PBS-washed cell pellets (1 ml) were subjected to protein precipitation using 5% (v/v) perchloric acid (PCA), followed by vigorous vortexing, incubation at 4°C (overnight) and subsequently precipitated by centrifugation at 16000 × g for 10 min at 4°C (Eppendorf). Polyamines were detected using benzoylation as previously reported with slight modification [50, 51]. Five hundred μl of the 5% v/v PCA extract or 500 μl polyamine standard was added to glass tubes with pure 5% PCA as blank. An internal standard (1 nmol of 1,7-diaminoheptane (Sigma-Aldrich)) was included in the P. falciparum extracts to normalize for benzoylation efficiency. One ml 2.0 M NaOH was added to each reaction, vortexed after which 5 μl of benzoyl chloride (Sigma-Aldrich) was added. The reactions were incubated at 37°C for 30 min and stopped by adding 1 ml chloroform (<99%) to allow the separation of organic derivatized molecules. The tubes were centrifuged at 1500 × g (Medifuge) for 10 min, the aqueous phases were removed to a new glass tube containing additional 1 ml chloroform for a second separation step as above. The chloroform layers were pooled and evaporated under N2 gas. One ml 0.1 M NaOH was added to the white precipitate containing tubes and these were incubated overnight at room temperature. Subsequently, 1 ml chloroform was added to the aqueous phases, centrifuged at 1500 × g for 10 min and the chloroform phases evaporated under N2. Five hundred μl of 60% MeOH was used to redissolve benzoylated products. The methanol solutions were passed through 0.2 μm Minisart RC4 (Sartorius) HPLC-certified filters.

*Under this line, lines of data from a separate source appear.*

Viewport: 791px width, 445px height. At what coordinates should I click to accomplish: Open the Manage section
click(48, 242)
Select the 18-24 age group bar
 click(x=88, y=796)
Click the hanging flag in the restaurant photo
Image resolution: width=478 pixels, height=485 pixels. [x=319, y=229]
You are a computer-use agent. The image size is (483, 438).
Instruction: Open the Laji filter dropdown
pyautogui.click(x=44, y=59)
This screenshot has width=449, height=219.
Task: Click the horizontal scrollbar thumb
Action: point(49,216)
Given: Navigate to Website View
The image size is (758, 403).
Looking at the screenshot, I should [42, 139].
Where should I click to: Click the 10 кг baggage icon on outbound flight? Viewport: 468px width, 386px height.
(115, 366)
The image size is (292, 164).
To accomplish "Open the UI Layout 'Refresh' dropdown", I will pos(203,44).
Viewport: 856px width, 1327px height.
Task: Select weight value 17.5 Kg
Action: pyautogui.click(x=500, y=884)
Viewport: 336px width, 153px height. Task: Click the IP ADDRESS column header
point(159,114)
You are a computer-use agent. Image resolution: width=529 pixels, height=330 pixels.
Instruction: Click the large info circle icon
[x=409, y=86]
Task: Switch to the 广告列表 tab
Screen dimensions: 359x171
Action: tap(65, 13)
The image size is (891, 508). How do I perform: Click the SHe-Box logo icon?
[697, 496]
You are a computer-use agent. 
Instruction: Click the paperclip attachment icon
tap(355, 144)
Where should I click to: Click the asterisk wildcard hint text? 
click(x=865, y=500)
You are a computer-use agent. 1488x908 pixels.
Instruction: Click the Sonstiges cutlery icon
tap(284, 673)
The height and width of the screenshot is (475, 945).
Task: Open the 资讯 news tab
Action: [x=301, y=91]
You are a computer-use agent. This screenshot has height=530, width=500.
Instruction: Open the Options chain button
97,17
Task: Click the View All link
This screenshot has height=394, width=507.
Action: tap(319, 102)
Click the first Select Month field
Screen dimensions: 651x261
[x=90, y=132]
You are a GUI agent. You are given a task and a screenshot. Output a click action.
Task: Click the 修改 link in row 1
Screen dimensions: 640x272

HPLC separation was performed using a WATERS System (Waters Corporation) with a 250 mm × 4.0 mm Luna C18(2) 5 μm reverse-phase (RP) column (Phenomenex). A Guard-Pak™ Precolumn steel housing (Waters Corporation) with μBondapak C18 HPLC pre-column inserts (Waters Corporation) was connected in-line. Isocratic solvent conditions were maintained using 60% MeOH:ddH2O at flow rate of 1 ml/min. All solvents were filtered using 0.2 μm cellulose acetate filters (Sartorius) in Millipore™ housing system (Millipore) and degassed prior to use. The HPLC pump system consisted of a WATERS 600 Controller (Waters Corporation) with a 600 Series WATERS Pump (Waters Corporation) and a WATERS 712 WISP Autosampler. UV absorbance was measured at 229 nm using a WATERS 996 Photodiode array (Waters Corporation). Peak integration was performed using the Empower 2 Software Edition (2006, Waters Corporation) with Apex™ Trac functionality.